L’United States Geological Survey (USGS) ha pubblicato le prime mappe che identificano i pericoli di terremoti sia naturali che indotti dalle attività antriopiche. In passato, le mappe USGS identificavano solo i rischi di terremoto naturali. I terremoti indotti sono innescati dalle attività umane e la causa primaria in molte aree dei CEUS è lo smaltimento delle acque di risulta dei pozzi petroliferi e gasieri realizzati con la tecnica del fracking, che vengono iniettate in pozzi sotterranei profondi, sotto le falde acquifere che forniscono acqua potabile.

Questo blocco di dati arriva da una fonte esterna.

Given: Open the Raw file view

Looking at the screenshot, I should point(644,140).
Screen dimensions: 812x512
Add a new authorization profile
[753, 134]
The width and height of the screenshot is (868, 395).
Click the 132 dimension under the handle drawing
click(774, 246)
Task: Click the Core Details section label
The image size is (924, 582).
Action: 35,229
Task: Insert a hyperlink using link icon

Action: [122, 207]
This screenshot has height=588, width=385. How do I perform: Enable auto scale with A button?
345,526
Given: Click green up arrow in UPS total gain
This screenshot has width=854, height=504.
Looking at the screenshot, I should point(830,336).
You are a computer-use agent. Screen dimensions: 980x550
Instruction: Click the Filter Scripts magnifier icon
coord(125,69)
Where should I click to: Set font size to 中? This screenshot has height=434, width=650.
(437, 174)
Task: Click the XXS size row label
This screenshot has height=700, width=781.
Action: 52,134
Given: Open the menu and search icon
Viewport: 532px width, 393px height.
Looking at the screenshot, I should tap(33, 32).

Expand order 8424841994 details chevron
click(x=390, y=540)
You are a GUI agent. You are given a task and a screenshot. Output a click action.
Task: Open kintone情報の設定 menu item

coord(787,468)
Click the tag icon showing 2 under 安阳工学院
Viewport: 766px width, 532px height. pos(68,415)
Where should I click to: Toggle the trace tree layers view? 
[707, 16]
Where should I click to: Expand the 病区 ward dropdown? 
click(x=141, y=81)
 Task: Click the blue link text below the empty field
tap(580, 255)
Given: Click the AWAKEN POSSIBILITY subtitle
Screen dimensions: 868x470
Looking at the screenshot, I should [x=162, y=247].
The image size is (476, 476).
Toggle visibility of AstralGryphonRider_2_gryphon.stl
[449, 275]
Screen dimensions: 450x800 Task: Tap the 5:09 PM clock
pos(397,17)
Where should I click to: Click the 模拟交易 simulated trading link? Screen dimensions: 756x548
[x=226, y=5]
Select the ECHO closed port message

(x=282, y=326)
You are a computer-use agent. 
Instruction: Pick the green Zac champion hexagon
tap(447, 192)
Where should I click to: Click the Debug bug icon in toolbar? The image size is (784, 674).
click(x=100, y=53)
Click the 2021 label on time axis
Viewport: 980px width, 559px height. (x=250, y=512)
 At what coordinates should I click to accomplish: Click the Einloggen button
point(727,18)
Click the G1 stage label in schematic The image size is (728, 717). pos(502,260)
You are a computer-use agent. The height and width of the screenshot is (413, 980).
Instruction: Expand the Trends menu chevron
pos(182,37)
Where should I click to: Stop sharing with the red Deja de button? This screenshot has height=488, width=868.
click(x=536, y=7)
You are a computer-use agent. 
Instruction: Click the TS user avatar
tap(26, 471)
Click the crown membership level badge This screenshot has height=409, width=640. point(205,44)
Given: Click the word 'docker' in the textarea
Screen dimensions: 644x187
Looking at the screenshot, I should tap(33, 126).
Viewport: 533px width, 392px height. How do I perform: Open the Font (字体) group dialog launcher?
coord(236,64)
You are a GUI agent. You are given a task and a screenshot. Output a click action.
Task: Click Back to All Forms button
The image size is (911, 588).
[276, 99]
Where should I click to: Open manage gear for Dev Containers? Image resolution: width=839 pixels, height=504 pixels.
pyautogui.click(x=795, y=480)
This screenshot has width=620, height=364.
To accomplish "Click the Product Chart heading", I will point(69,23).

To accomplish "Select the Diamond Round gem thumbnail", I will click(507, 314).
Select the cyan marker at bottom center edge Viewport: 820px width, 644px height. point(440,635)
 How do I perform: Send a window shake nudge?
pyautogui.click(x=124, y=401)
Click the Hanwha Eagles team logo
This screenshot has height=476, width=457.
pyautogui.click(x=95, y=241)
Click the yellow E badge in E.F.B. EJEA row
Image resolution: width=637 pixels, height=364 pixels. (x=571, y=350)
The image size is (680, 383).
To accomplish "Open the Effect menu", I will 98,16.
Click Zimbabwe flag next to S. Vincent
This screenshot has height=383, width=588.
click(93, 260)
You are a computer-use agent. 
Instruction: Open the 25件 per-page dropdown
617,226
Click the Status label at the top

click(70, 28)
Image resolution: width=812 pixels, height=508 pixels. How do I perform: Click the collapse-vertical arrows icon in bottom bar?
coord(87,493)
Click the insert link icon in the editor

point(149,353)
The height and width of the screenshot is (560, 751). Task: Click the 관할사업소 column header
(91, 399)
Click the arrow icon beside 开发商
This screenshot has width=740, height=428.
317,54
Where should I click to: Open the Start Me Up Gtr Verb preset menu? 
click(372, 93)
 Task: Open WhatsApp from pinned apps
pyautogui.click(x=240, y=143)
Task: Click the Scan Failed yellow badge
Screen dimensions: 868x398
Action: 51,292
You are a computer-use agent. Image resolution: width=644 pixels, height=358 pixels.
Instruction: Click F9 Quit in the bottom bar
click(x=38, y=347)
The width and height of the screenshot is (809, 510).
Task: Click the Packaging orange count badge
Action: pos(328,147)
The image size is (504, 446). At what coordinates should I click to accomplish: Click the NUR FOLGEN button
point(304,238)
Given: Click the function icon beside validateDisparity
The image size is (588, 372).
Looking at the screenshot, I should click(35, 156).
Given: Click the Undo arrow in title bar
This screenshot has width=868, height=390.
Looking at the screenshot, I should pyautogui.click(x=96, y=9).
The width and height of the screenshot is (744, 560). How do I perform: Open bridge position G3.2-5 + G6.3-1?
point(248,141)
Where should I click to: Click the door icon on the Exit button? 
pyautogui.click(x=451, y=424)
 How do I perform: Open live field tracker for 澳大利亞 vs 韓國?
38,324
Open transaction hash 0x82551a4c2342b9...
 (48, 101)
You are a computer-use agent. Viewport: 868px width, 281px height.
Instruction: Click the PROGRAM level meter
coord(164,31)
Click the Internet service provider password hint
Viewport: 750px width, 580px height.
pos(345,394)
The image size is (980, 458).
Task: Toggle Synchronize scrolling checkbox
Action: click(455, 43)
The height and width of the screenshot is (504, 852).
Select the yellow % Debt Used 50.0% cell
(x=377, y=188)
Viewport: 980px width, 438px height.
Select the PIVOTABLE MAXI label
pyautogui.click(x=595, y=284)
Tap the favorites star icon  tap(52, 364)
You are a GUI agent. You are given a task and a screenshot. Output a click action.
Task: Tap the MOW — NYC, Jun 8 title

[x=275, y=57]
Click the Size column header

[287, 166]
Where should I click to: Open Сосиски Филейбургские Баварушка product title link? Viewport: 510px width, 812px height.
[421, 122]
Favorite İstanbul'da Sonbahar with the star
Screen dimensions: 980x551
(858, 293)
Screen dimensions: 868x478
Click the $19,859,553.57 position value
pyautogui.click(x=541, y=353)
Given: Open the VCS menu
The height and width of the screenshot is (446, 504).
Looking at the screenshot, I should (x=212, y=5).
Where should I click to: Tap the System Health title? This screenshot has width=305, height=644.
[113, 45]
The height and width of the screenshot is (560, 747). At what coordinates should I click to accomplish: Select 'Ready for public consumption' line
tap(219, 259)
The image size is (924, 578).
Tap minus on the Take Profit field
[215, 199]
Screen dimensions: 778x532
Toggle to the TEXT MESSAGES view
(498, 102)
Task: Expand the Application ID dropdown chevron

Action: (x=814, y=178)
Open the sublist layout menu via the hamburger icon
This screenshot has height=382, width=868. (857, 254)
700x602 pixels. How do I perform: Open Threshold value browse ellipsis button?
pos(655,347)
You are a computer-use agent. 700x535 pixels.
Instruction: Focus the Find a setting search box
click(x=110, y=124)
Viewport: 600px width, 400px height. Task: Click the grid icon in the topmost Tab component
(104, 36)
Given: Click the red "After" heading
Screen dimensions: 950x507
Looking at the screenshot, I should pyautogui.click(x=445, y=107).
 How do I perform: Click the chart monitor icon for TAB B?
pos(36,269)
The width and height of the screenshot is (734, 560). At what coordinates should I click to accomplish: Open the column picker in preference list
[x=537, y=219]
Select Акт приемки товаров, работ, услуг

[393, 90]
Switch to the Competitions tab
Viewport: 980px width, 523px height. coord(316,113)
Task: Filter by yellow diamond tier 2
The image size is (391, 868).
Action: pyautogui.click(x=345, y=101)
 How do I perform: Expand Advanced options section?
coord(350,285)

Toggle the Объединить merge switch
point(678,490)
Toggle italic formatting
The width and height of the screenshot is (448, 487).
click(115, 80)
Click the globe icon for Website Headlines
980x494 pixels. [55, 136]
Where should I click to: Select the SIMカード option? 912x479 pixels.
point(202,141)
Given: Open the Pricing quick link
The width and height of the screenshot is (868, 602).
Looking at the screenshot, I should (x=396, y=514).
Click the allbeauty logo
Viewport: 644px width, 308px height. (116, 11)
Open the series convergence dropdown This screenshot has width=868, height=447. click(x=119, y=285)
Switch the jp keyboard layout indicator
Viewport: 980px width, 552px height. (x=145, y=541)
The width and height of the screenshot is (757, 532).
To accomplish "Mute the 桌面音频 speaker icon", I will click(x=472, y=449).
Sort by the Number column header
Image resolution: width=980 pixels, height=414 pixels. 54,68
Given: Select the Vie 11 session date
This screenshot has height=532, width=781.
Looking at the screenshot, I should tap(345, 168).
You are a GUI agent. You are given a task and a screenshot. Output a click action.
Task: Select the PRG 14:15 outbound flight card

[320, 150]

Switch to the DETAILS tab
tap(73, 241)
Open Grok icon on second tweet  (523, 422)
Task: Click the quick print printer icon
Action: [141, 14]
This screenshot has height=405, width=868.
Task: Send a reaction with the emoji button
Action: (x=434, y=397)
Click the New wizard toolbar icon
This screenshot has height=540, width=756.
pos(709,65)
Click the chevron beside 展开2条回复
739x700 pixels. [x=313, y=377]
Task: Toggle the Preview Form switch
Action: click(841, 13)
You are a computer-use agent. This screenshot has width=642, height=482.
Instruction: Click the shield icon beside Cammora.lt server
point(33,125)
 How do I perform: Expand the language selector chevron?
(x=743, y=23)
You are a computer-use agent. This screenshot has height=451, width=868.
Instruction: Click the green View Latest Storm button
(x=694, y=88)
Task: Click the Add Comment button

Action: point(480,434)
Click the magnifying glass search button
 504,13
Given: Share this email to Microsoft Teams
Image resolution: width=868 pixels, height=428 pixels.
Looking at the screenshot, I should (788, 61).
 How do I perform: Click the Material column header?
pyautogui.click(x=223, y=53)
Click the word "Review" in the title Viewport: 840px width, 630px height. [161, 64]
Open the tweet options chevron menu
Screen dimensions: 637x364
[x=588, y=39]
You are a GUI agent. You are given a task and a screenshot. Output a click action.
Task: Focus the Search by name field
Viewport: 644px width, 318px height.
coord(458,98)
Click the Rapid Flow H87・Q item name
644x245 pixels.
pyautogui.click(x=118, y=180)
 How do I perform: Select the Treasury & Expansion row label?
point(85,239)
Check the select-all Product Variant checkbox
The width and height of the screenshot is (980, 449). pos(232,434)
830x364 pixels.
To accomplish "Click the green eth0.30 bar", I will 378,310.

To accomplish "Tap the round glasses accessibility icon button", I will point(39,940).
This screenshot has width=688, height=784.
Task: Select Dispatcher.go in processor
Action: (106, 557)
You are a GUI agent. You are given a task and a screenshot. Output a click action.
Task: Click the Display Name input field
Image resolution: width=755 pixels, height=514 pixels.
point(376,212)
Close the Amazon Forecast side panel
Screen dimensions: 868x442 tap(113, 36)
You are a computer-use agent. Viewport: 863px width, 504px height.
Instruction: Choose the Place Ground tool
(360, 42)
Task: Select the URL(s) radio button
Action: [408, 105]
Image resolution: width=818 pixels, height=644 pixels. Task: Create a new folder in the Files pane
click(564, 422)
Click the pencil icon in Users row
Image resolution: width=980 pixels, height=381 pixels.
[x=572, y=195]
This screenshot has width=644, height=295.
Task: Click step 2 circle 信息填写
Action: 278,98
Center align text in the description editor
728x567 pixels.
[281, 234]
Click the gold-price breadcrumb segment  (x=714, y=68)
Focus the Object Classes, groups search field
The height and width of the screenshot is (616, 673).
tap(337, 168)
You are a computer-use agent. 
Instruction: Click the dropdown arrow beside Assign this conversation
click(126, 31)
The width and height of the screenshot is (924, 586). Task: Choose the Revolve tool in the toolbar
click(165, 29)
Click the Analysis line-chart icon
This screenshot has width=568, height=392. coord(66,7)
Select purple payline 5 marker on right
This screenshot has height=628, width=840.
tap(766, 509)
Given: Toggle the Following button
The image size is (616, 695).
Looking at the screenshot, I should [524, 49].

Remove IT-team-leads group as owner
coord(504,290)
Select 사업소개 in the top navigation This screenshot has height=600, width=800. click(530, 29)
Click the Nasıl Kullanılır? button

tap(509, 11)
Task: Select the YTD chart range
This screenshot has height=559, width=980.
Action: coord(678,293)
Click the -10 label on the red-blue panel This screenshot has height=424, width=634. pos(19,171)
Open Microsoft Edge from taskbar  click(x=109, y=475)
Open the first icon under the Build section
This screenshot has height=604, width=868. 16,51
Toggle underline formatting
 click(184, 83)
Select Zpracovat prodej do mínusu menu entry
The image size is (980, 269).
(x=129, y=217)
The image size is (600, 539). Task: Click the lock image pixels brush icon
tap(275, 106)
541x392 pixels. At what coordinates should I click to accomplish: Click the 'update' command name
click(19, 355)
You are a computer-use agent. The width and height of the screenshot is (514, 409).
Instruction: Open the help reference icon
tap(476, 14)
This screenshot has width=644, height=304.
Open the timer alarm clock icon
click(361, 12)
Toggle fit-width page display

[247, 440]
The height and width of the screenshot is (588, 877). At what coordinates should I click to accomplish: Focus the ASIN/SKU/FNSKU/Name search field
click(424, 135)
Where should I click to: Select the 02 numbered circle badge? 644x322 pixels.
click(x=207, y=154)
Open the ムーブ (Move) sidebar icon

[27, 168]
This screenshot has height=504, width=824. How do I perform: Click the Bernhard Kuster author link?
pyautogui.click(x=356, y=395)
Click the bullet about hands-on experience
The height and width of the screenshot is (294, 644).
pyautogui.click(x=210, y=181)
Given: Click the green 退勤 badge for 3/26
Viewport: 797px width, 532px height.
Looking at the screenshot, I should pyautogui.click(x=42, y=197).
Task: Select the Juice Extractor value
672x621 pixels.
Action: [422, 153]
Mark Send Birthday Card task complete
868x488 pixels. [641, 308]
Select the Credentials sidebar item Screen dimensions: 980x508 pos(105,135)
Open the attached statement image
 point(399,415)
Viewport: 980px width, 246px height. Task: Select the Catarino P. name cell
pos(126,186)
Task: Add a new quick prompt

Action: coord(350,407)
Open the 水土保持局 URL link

Le nuove mappe forniscono sia la situazione dei terremoti nell’ultimo anno che una previsione a 50 anni e il rapporto che le accompagna dimostra che circa 7 milioni di persone vivono e lavorano nelle aree degli Usa centrali e orientali (Central and eastern U.S. – CEUS) dove i terremoti indotti possono provocare danni, ma aggiunge che in poche zone dei CEUS è probabile che i danni provocati dai diversi tipi di terremoti siano simili a quelli dei terremoti naturali nelle aree ad alto rischio della California.
Mark Petersen, a capo dell’USGS National Seismic Hazard Mapping Project, spiega che «Includendo gli eventi indotti dall’uomo, la nostra valutazione dei rischi di terremoto è aumentata significativamente in alcune parti degli Stati Uniti. Questa ricerca dimostra anche che molte più aree della nazione devono affrontare una significativa probabilità di avere terremoti dannosi per il prossimo anno, sia indotto dall’uomo che naturali».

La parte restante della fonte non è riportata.